TTF-1 is a transcription factor containing homeodomain encoded by NK homeobox 1 (NKX2-1) in the development of lung and thyroid epithelial cells, and it is widely used in the diagnosis of lung and thyroid cancers [21]. Immunohistochemically, TL-LGNPA shows TTF-1 expression. This can be explained by 3 different mechanisms. The first is that this tumour could have developed from ectopic thyroid tissue, the second is that re-regulation of a gene affecting TTF-1/NKX2-1 could cause abnormal expression of TTF-1, and the third is that genetic instability and re-programming of cancer cells could cause differentiation and deregulation of TTF-1/NKX2-1 [7].
In the differential diagnosis of TL-LGNPA, because it shows similarity to PTC in particular, differentiation from PTC metastasis is important for definitive diagnosis, treatment, and prognosis of the patient. For the differentiation of these 2 entities, thyroglobulin and CD15 markers are recommended immunohistochemically. These 2 markers are positive for PTC and negative for TL-LGNPA in immunohistochemical examinations [22]. In the current case, thyroglobulin was negative. In the differentiation of low-grade nasopharyngeal adenocarcinoma (LGNA) and TL-LGNPA, negativity of TTF-1 and S100 markers in LGNA is helpful [18]. In polymorphous low-grade papillary adenocarcinoma, vimentin and S100 markers are positive immunohistochemically, and there is no TTF-1 expression [7]. Another entity that must be considered in the differential diagnosis is intestinal type papillary adenocarcinoma. In these cases, nuclear atypia is evident, cells generally do not show mucinous differentiation, and immunohistochemically CK20 and CDX2 markers are positive [23]. In the current case, there was focal staining in CDX2, but morphologically no evident nuclear atypia or mucinous differentiation was seen.
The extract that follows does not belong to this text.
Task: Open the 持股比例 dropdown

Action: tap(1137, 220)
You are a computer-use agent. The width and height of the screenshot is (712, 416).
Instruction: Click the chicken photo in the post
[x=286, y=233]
Carcinomas with acinic cells showing a papillary component are often cystic, and immunohistochemically, variable S100, and vimentin-positive staining is seen [19].
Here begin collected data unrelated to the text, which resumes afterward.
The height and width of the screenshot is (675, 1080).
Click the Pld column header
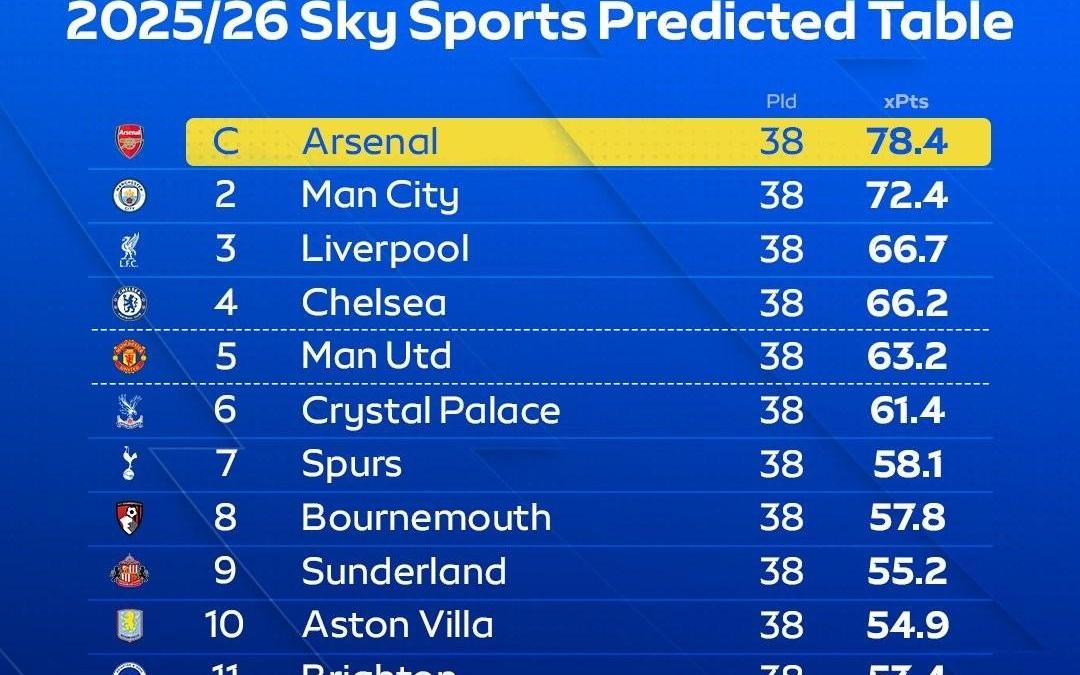click(780, 102)
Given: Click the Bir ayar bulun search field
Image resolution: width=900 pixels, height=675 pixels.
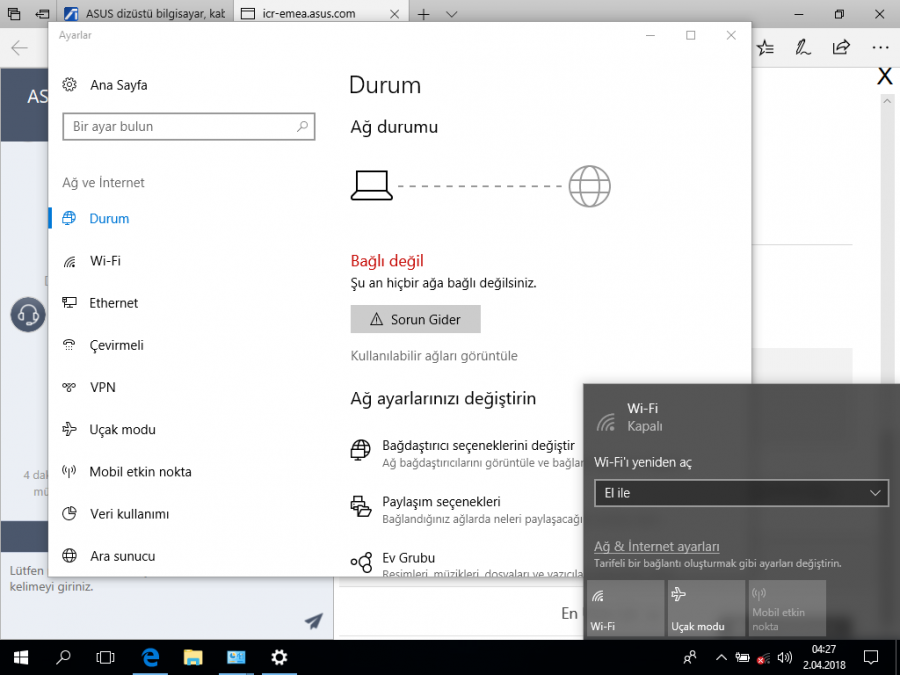Looking at the screenshot, I should [x=180, y=127].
In the cases reported in the literature, the proliferation index with Ki-67 has been determined as a mean of approximately 5%, and maximum 20% [11]. In the current case, this rate was determined as 60%. This high rate was thought to be due to the combined tumour. In all the cases reported to date, lymph node metastasis and local recurrence or metastasis following total excision have not been reported for patients diagnosed with TL-LGNPA [11, 20].
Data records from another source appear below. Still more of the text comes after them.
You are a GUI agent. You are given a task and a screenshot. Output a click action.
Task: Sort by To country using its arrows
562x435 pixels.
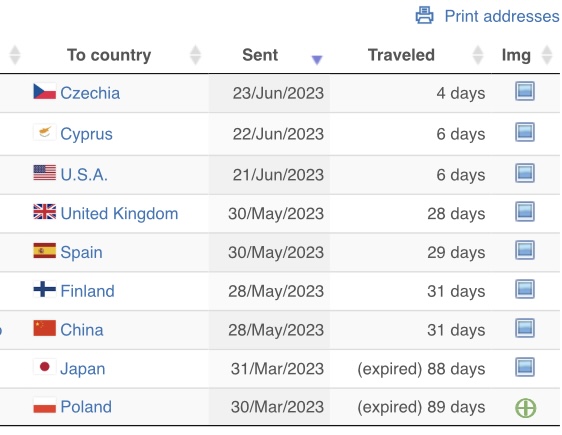[x=195, y=55]
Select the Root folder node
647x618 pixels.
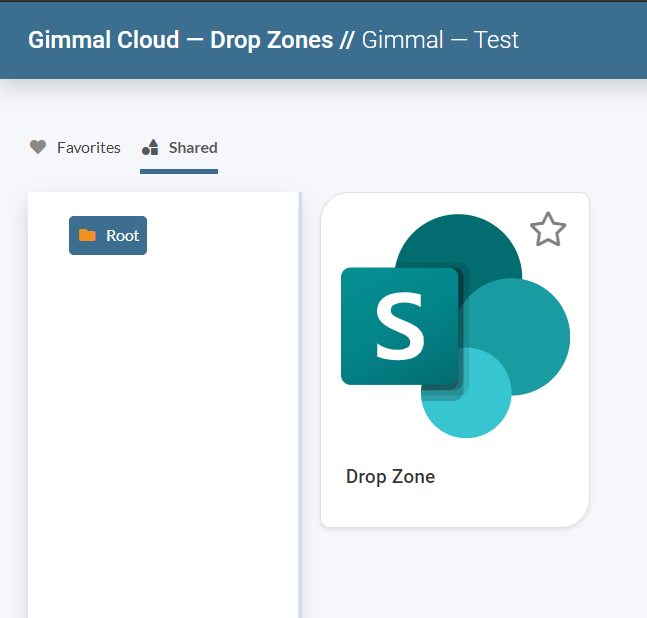(x=108, y=236)
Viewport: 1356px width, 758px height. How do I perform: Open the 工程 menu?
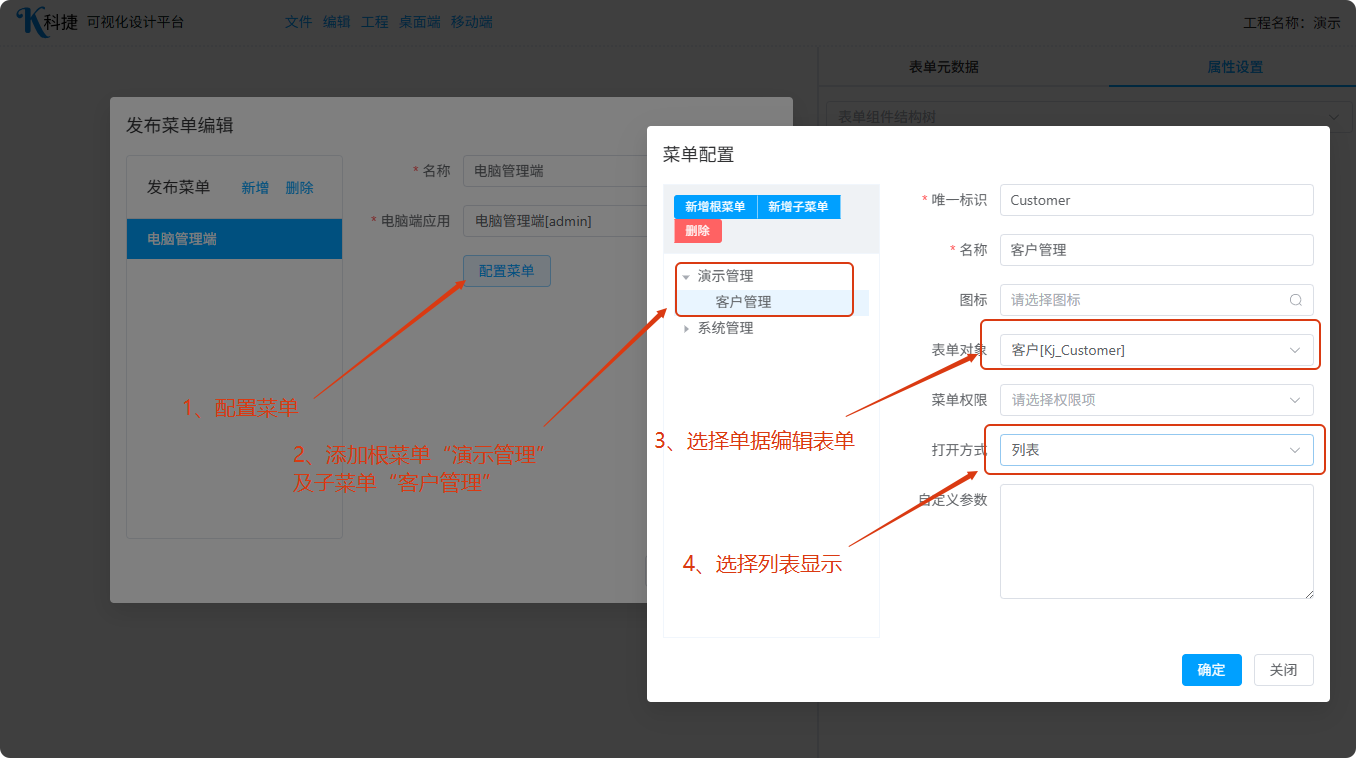[x=374, y=22]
Surgical excision is generally sufficient for the treatment of TL-LGNPA [2]. When surgical excision is not possible or positive surgical margins are observed, radiotherapy can be used as adjuvant therapy [24]. In the current case, following radical surgery that included the tonsil, hard and soft palate, lower lateral pharyngeal area, pterygoid muscle, tongue-uvula, skull base, and bilateral neck dissection, chemotherapy and radiotherapy were applied because several (n = 9) metastatic lymph nodes were determined. During follow-up, no recurrence developed in the retroauricular region. The treatment and follow-up of the patient are ongoing.
Conclusions
This is the first reported case of TL-LGNPA combined with squamous cell carcinoma. These tumours are rarely seen. Although the prognosis is generally good, it must be kept in mind that it can be more aggressive in combined form.
The authors declare no conflict of interest.